Her reason for choosing the art style of pin-ups also revolves around this discourse, “I always loved pinup art growing up but could never see myself in it because all the women were white. I wonder how I would have felt about wearing short-shorts if there was representation of sexually liberated, confident women of colour in the art that I so admired - so I decided to create it.” For Bhanot, the pin-ups are also a way of transposing the idea of cultural appropriation, “Growing up as a North American I saw motif, design, themes, materials, jewellery etc. from our culture being appropriated by white women that had no acknowledgement for the history of violence that was inflicted on our people. It was almost painful to watch them wear bindis and tikkas during music festivals and get away with it. So I decided to channel the pinup not only to challenge patriarchal expectations of the sexually liberated South Asian woman, to reflect common North American women of modern diaspora, but to talk back to the increasing fetisization of Indo-Chic in fashion today by showing real South Asian women owning both.”
In terms of how the art is being received, especially online, Bhanot loves how social media is being used as a platform for activism and protest, “When one person encounters an idea that makes them pause, it forces them to think. When people think about what they're looking at they will most likely share that idea with someone else and this is how you create change. I think the discourse has changed to become intersectional and thus more inclusive of all groups in feminism. An example of this would be Dr Tanya Rawal of Saree Not Sorry who modelled for my painting Bharti and The Cheeseburger. She is a professor at California State University Riverside and wears a saree to teach at the university every day. She created this project and started sharing it online and has now created a platform where women from all over the world can share their pride for South Asian fashion and incite discussion on issues surrounding identity and diaspora.”
Bhanot is no stranger to negative feedback, but it doesn’t bog her down. For her, it’s the evolution of the conversation that matters, “I love juxtaposition and I enjoy the shock factor in my work because it makes people think, then gets them to talk and share. I believe that my art could change the world one day so I deliberately stage paintings that will get people talking. It doesn't matter if they're saying good things or bad things - they are thinking and sharing and that's all I ask for.” Bhanot hopes that the conversations particularly scrutinises the traditional perspective of what it is to be an ‘Indian woman’, adding that, “Sometimes I assess my ideas and think what aunties would say if they saw this? If it looks like trouble according to the heteropatriarchal South Asian lens I will work with it because perception changes everything and art is a language that anyone can understand.”
Bhanot hopes to include the trans community in her art series as well. She recently worked with South Asian artists Vivek Shraya and Alok Vaid-Menon, who happen to be powerful voices in the trans community for people of colour. “I think it's important to give them (the LGBTQ+ community) the same voice, the same representation, the same platform to be honoured, idolized and immortalized,” Bhanot states about new series.
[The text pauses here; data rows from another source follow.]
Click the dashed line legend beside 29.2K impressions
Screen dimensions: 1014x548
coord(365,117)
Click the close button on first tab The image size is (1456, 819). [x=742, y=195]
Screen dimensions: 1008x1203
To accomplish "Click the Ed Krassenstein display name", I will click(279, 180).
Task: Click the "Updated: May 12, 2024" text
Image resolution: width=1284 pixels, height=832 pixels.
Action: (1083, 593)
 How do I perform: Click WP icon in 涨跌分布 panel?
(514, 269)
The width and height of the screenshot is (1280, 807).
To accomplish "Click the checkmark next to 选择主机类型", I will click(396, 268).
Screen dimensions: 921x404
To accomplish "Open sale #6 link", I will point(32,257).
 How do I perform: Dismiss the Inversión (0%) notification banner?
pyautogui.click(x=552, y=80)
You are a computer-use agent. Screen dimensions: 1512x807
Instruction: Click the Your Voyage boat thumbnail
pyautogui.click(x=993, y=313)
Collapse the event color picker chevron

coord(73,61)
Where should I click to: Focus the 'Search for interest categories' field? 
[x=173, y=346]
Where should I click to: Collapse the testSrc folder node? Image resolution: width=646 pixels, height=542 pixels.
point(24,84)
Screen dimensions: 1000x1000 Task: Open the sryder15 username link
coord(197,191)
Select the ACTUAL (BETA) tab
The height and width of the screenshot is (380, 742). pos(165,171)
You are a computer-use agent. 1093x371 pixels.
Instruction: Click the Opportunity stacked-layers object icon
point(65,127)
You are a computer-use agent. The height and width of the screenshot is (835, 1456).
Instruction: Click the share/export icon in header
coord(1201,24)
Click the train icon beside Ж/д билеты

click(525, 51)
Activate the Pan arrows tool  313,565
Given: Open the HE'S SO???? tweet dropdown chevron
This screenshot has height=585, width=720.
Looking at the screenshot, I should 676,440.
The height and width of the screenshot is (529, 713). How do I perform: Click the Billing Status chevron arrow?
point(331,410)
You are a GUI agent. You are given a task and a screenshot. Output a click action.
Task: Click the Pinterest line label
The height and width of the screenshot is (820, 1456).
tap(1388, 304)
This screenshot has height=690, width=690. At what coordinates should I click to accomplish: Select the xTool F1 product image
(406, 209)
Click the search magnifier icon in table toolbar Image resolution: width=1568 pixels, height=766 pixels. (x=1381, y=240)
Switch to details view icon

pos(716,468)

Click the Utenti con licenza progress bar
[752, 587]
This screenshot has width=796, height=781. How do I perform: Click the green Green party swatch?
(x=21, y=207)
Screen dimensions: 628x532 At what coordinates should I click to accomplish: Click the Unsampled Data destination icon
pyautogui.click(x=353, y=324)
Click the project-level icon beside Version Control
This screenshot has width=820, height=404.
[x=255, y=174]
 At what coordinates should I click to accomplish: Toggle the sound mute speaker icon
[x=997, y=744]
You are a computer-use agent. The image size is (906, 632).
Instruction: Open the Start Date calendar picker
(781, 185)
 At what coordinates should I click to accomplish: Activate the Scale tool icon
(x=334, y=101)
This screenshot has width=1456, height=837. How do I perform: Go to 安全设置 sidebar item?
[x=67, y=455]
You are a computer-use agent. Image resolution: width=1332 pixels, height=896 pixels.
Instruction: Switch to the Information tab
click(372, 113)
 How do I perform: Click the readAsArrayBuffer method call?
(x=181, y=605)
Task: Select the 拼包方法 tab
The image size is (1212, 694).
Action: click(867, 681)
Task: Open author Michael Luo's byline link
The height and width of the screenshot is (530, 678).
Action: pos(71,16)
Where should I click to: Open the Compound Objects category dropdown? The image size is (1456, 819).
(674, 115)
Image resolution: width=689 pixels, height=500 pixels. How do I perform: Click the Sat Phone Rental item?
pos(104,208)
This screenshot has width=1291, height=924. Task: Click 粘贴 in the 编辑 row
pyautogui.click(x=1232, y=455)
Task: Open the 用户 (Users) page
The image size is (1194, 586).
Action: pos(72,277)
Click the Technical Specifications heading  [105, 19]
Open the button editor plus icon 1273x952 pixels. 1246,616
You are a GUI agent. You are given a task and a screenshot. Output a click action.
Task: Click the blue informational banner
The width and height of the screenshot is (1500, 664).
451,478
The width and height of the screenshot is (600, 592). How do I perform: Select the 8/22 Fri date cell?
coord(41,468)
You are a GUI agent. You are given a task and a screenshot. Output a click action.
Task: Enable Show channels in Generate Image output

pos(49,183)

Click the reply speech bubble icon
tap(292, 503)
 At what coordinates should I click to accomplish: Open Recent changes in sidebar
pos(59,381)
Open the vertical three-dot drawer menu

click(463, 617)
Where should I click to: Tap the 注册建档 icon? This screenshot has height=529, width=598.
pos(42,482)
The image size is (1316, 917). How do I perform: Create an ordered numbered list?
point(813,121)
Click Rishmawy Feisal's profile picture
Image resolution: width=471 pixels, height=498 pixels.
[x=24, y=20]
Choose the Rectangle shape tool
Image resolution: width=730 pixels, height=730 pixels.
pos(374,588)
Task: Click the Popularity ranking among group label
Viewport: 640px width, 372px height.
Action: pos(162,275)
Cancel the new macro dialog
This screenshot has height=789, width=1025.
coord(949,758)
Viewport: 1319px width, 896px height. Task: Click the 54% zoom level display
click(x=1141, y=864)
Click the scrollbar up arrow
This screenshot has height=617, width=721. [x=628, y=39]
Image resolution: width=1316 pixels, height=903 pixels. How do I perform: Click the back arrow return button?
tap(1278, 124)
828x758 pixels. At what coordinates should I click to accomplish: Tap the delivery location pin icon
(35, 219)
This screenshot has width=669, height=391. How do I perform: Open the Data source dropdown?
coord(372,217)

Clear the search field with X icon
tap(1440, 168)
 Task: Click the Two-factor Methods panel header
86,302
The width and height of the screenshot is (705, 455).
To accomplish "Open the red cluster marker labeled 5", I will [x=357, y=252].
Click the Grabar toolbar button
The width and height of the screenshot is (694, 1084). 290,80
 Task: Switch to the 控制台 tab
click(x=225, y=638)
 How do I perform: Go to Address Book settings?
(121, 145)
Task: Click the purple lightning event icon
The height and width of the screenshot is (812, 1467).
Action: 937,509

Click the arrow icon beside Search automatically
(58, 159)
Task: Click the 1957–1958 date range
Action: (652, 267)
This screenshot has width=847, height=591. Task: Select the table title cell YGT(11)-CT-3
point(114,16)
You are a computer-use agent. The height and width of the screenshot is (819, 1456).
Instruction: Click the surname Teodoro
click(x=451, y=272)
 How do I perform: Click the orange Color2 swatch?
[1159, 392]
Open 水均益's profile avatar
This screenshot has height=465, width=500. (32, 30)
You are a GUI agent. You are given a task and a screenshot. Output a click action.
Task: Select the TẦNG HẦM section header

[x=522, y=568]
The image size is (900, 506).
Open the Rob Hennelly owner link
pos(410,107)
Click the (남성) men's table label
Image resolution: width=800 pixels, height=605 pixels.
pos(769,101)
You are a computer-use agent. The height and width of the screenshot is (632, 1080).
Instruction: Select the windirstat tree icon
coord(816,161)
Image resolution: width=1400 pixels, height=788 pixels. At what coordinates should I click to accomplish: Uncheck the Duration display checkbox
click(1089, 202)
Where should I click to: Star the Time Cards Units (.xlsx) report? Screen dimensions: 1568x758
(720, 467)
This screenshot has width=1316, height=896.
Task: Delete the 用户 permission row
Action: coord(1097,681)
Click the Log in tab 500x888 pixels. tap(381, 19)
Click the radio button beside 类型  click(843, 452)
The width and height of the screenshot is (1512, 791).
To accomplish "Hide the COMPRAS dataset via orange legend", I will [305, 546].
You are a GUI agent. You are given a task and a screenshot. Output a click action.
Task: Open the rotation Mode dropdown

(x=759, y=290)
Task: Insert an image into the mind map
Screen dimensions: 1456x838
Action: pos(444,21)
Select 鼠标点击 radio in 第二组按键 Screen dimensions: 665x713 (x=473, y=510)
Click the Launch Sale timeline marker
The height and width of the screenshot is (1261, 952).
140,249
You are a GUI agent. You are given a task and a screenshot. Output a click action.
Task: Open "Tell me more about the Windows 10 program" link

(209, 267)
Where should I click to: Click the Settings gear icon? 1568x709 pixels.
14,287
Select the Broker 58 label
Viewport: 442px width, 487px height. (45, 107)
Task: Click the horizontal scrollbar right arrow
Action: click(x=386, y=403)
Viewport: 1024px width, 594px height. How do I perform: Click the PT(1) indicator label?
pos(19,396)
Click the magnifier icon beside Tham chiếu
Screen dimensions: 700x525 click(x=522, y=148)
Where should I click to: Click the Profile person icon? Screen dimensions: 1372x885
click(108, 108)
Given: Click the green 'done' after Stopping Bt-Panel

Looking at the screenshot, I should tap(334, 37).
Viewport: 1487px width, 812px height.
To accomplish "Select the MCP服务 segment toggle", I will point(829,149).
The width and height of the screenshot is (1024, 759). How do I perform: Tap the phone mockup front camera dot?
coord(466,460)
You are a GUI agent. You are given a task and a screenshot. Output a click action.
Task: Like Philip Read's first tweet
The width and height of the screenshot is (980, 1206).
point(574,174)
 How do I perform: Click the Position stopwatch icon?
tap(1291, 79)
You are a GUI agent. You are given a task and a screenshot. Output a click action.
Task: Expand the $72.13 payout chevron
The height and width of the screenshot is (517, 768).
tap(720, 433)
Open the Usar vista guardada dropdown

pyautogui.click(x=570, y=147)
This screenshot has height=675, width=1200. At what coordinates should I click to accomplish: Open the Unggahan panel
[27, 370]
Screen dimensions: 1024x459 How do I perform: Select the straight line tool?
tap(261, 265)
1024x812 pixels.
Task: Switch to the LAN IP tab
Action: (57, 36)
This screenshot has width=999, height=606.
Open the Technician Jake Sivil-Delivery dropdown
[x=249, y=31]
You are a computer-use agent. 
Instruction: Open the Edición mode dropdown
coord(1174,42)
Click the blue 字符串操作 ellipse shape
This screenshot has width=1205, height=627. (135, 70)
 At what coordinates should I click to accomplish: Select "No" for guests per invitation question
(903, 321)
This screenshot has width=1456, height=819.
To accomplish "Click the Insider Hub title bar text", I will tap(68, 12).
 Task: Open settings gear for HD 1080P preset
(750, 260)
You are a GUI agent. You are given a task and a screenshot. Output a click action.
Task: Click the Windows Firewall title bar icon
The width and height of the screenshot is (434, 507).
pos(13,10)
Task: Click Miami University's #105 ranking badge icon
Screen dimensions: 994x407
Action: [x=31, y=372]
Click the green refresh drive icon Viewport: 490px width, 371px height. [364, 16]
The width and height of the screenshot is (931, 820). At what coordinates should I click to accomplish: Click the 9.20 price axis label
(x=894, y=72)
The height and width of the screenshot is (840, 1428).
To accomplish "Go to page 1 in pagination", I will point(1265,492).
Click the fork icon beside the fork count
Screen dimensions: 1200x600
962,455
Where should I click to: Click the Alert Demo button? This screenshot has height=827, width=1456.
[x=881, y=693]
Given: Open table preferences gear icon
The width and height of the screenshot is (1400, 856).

She also plans on a plus sized pinup and will be releasing them soon this year. The growing confidence and accessibility in feminist discourse is exactly what Bhanot looking forward to, and she can’t wait to see how the conversation moves forward, “I think our women are bolder, more outspoken and now we really have the tools to make a difference - I am very excited to be part of this movement and to live to watch it as it grows.”